The Omega Factor: Visitations

If nothing else the phenomenal nature of Crane's psychic abilities come to the fore in this episode. That is what makes The Omega Factor great television - it quite rightly exploits this ability to great effect.
What particularly interests me in this episode is the way the parapsychology of the time is showcased very clearly. By the time the X-Files were being made twenty years later, while obviously the skills were the same, there is a lack of the sort of 'science' exhibited in this episode. Many of this science's aspects will be familiar to viewers of the TV of the 1960s and 1970s. The cards used to show psychic ability in The Prisoner, for a start. I particularly like the investigation of the house: it reminds me of nothing more than the opening scenes of the Sapphire and Steel adventure set in the railway station, in which the ghost hunter is setting up his equipment. A technology used in both Sapphire and Steel and here is that of recording the environment and seeing what is picked up: I remember trying this one in our house when I was a child and never getting anything. Having heard some of these recordings I would have to say that I personally am sceptical of this area of parapsychology: many of the recordings require great imagination to understand and certainly you never get the host of voices you do in this one.

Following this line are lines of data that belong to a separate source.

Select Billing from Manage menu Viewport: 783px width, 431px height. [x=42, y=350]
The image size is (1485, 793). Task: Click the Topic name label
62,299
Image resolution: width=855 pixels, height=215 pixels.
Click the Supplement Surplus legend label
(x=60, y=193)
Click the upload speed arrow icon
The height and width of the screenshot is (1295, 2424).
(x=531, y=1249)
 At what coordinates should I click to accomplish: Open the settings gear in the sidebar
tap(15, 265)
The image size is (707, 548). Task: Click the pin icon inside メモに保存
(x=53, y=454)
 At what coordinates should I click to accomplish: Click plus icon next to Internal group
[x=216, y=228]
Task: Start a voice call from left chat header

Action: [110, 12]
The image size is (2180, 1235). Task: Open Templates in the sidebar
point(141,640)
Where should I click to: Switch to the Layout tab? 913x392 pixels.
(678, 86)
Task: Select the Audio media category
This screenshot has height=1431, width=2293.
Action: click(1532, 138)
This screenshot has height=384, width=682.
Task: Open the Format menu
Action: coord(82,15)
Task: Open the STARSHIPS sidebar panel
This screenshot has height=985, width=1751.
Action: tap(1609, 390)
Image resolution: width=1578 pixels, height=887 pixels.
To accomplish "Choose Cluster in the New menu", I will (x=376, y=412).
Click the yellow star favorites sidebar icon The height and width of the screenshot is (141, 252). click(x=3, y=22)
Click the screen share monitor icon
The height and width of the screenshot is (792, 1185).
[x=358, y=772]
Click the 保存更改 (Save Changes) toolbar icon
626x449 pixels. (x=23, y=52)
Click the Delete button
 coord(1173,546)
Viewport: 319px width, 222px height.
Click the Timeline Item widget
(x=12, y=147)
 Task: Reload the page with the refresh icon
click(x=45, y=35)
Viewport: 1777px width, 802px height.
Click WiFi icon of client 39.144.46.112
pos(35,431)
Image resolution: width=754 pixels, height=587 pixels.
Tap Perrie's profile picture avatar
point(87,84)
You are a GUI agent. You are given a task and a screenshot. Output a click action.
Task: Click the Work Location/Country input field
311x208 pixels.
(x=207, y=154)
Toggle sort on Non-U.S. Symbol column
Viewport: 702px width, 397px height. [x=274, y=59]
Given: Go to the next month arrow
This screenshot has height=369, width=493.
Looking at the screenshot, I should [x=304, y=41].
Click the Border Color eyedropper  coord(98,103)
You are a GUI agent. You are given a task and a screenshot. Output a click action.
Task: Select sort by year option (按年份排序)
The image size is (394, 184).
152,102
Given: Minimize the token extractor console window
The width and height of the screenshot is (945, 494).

The incredible phenomena are used to great effect to make this episode genuinely terrifying. Crane becomes the subject of something way beyond his own understanding here - not only his psychic ability but also the battle he has unwittingly started with Drexel, and the bereavement he has experienced, which is clearly a major driver to him in this episode. He is both the protagonist of the story, since he is the psychic whizz kid, and he is also the wounded hero figure, who has to go through a mourning process and also deal with the assaults of the man who is the cause of his bereavement. I would consider this a plot weakness of The Omega Factor: not that Crane has to carry the whole show as the hero-victim figure (I actually don't know how this series ends, but I have read that it is an ambivalent ending without much in the way of a resolution), but that there is something wrong with the way his abilities are portrayed. It would be inconceivable that a grown man with Crane's superlative psychic abilities would never have been bothered by them before the age of thirtyish.
This episode pulls out all the graphics technology of the time to make the investigation of the house really effective. I particularly love the way we see the food visibly turn mouldy in front of us. I love the paraphernalia of psychic investigation of the time, and the way that the investigation is still framed as an empirical scientific investigation, while at the same time Department 7 has taken on a man of incredible psychic abilities and thus made sure that the investigation will ultimately be completely uncontrollable!
Of course television drama has the great advantage over scientific research, that it will never be required to produce actual evidence for what it shows, and that is why a parapsychology investigation is such a good subject for TV drama. The Omega Factor also has the advantage of being fictional, over such later shows as Most Haunted, which have the great disadvantage that most parapsychology investigation will always be dead boring, and so the antics of the crew become the major entertainment. Of course this isn't an issue in an investigation which is purely for dramatic purposes: the crew can roll around on the floor and foam at the mouth to their heart's content.